Dans le projet de loi de finances pour 2002, les crédits du FIDOM s'élèvent à 44,4 millions d'euros, en progression de 16,5 % par rapport à 2001. Les autorisations de programme s'établissent à 51,3 millions d'euros, en diminution de 1,1 %. Cette baisse s'explique par le fait que les ouvertures d'AP sont de même montant chaque année car elles correspondent à la « tranche » annuelle du contrat de plan. En 2002, suite à une modification du contrat de plan de Mayotte, le montant de la tranche est réduit. L'augmentation des CP traduit quand à elle la montée en charge des opérations financées dans le cadre du nouveau contrat de plan.

Les crédits du FIDES passent de 22,2 millions d'euros à 20,5 millions d'euros en CP et restent stables en AP, à 26,5 millions d'euros.

Le FIDOM et le FIDES sont particulièrement pénalisés par la régulation budgétaire dans le cadre des contrats de gestion.

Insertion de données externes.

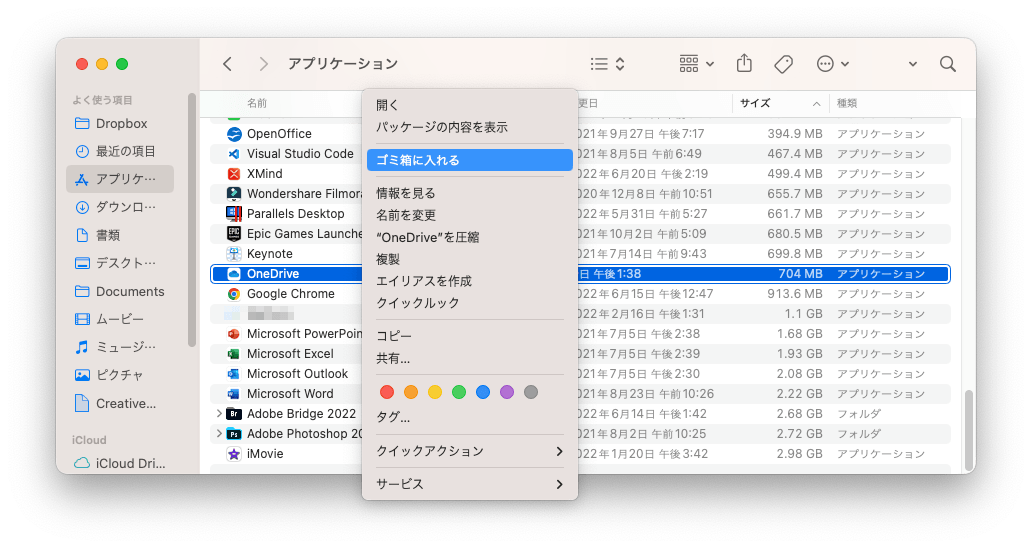Expand the Adobe Photoshop folder arrow
Image resolution: width=1032 pixels, height=548 pixels.
click(219, 434)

S'agissant du FIDOM, l'intégralité des reports constatés de 2000 sur 2001 s'explique par le contrat de gestion, qui portait sur 9,1 millions d'euros, soit 23,8 % de la dotation en loi de finances pour 2000.

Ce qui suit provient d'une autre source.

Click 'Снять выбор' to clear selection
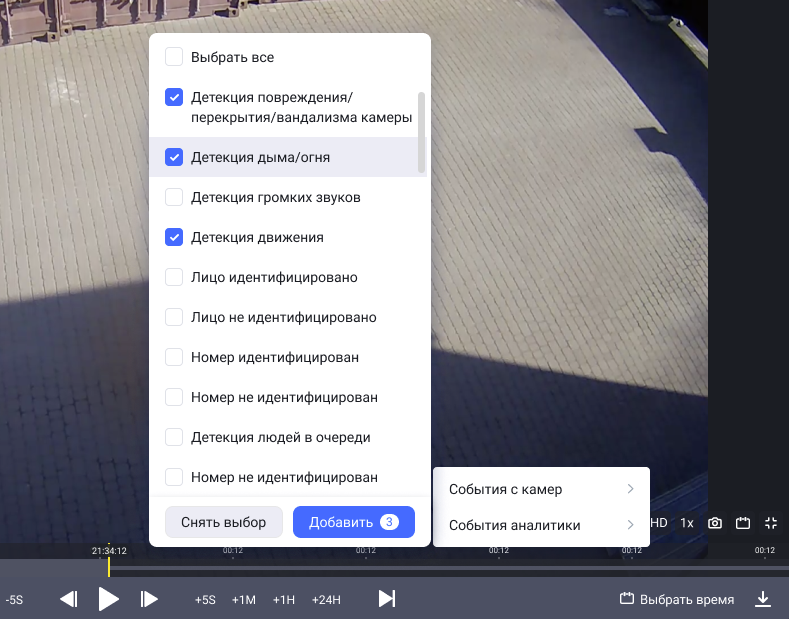 [x=223, y=522]
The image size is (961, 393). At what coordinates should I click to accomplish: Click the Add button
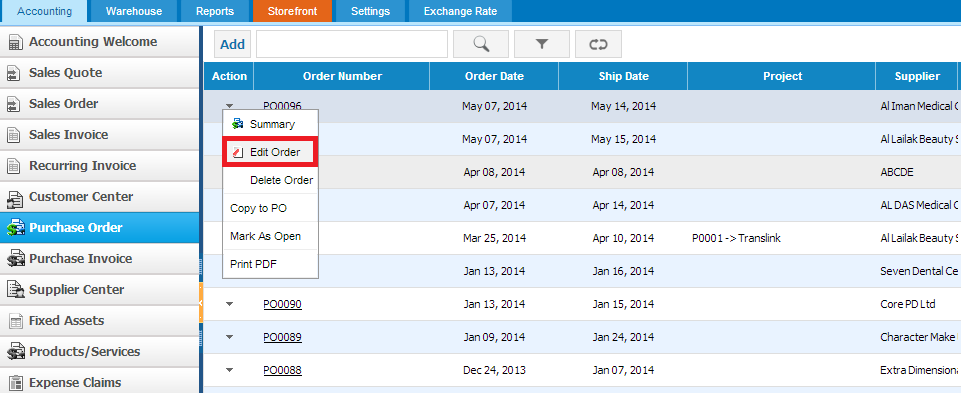coord(232,44)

S'agissant du FIDES, 49 millions d'euros ont été reportés de 2000 sur 2001, dont 39,6 en application du contrat de gestion.

L'existence de reports de crédits pourrait laisser penser que ces crédits connaissent des problèmes de consommation alors que les reports s'expliquent majoritairement par la régulation budgétaire.

Deux commissions dont les travaux n'ont qu'une visibilité limitée

Le « jaune » budgétaire retraçant la liste des commissions et instances consultatives ou délibératives placées directement auprès du Premier ministre ou des ministres mentionne deux commissions placées auprès du ministre de l'outre-mer dont l'écho des travaux n'est pas parvenu jusqu'à votre rapporteur :

- le comité interministériel du fonds de secours, créé par le décret n° 60-944 du 5 septembre 1960, dont la compétence porte sur l'aide aux victimes de calamités publiques ;

- la commission interministérielle de coordination des investissements outre-mer, créé par le décret n° 70-1026 du 5 novembre 1970, qui assure une mission de coordination et de suivi des investissements réalisés outre-mer par les différents ministères.